Bio-Psycho-Social Reasoning in GPs’ Case Narratives: The Discursive Construction of ME Patients’ Identities

Horton-Salway, Mary (2002). Bio-Psycho-Social Reasoning in GPs’ Case Narratives: The Discursive Construction of ME Patients’ Identities. Health: An Interdisciplinary Journal for the Social Study of Health, Illness and Medicine, 6(4) pp. 401–421.

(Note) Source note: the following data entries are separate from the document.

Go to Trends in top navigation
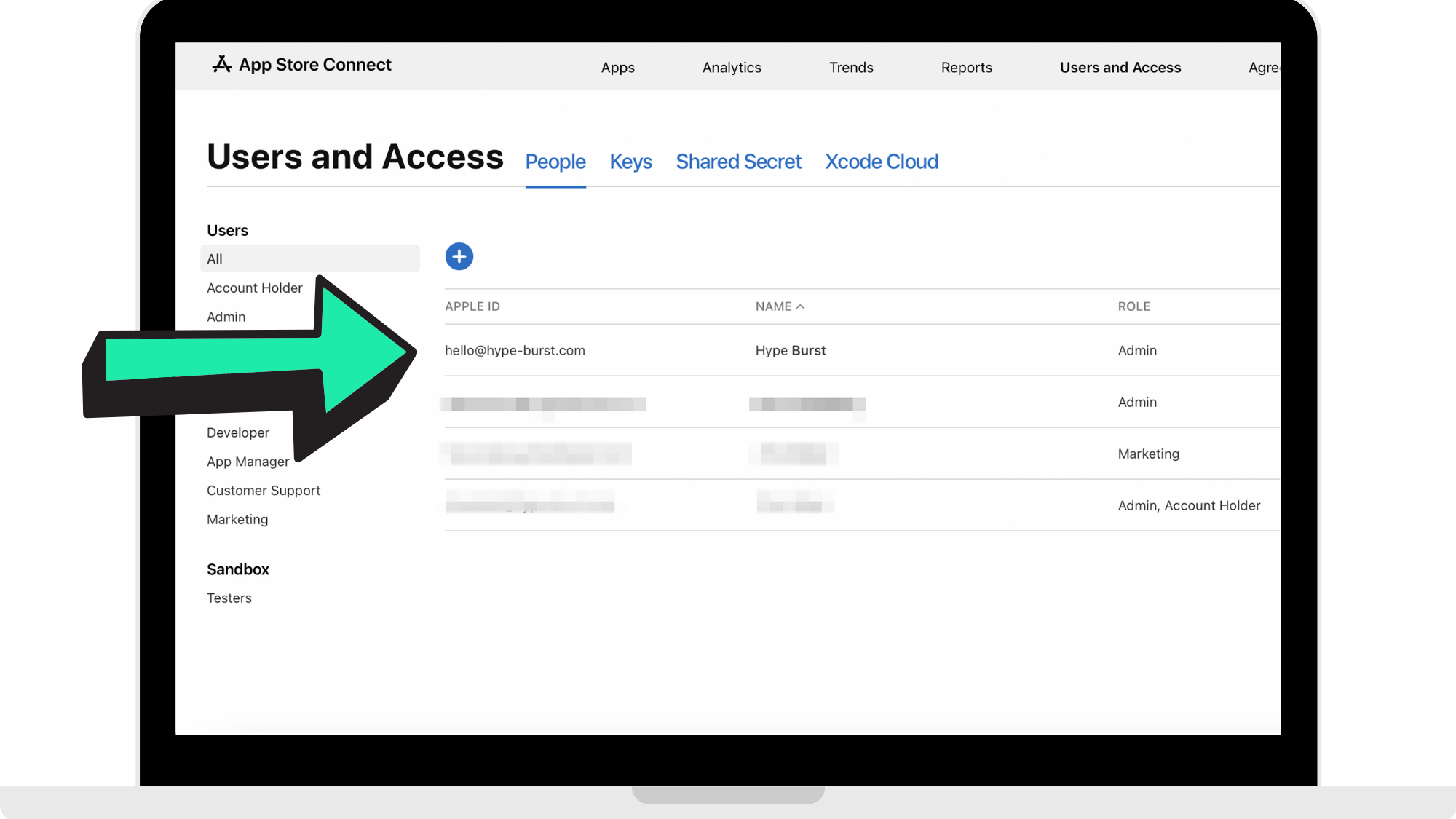 pos(850,67)
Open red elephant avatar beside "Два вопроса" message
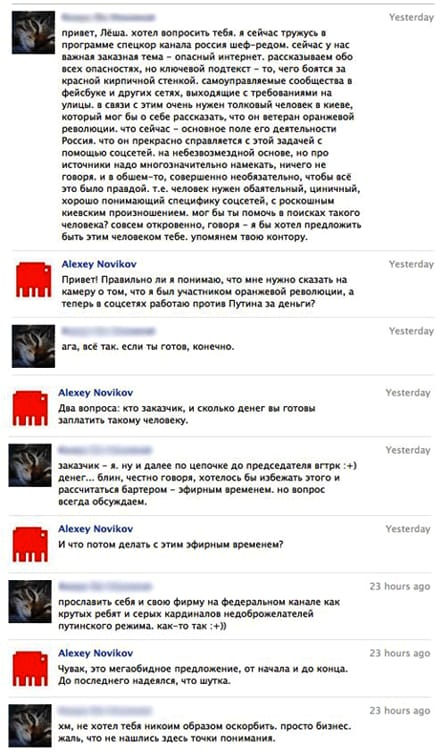Screen dimensions: 444x755 pyautogui.click(x=30, y=408)
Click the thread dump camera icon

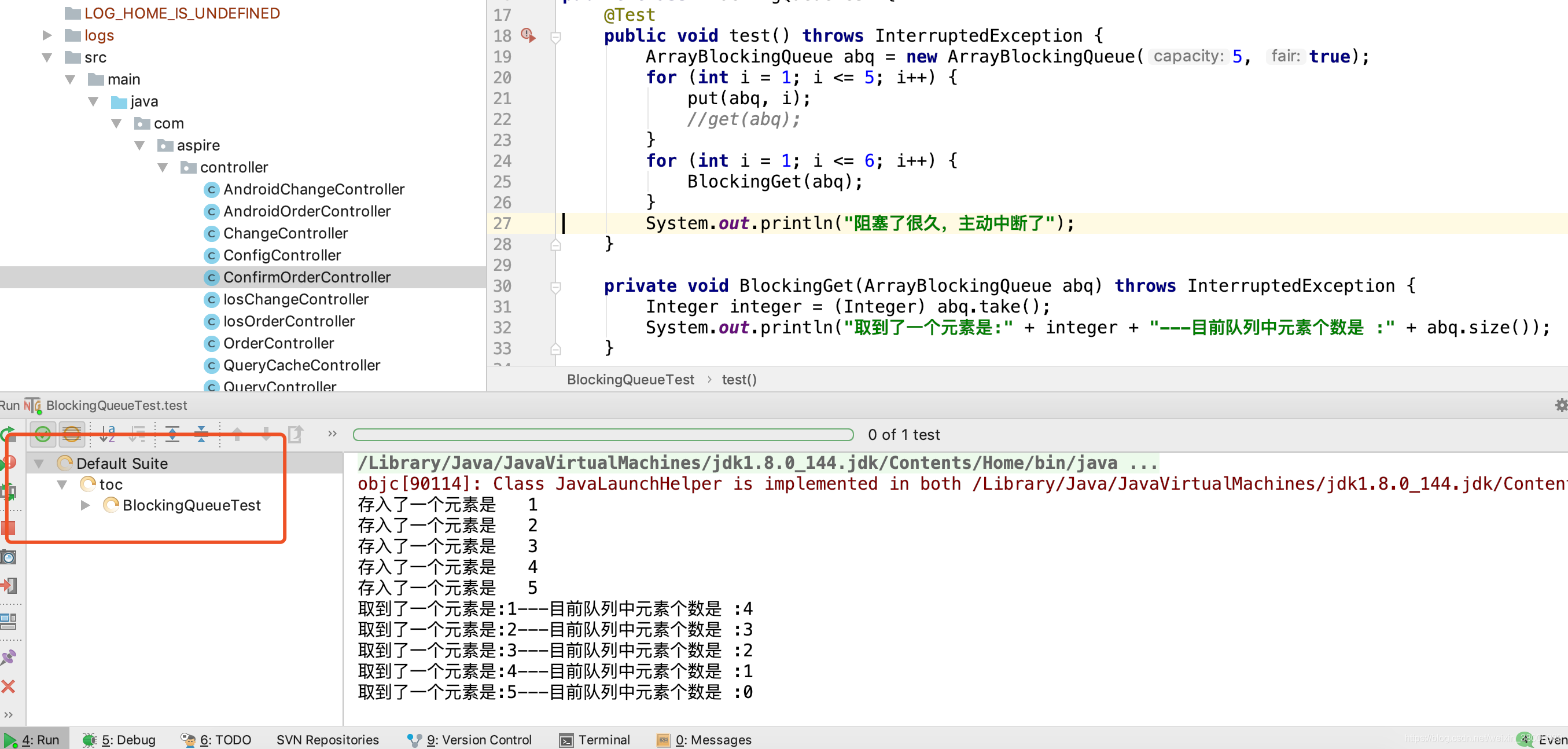point(9,557)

DOI: https://doi.org/10.1177/136345930200600401

Abstract

This article takes a discursive psychology approach to the analysis of medical case narratives. An analysis of interview extracts on the topic of ME (CFS)shows how GPs use bio-psycho-social reasoning to construct the patient's identity and to define their illness as mental or physical. Patients' identities are 'talked up' using bio-psycho-social 'evidence'; they are constructed in the process of explaining the origins of an illness as mental or physical. This has much in common with identity construction in the illness narratives of ME patients. The analysis also shows how identity construction can function as a justification for defining an illness as psychosomatic and effectively 'shifting the blame' for what might otherwise be treated as medical failure or uncertainty. These processes show how a discursive analysis can shed more light on how bio-psycho-social reasoning functions in doctors' case constructions.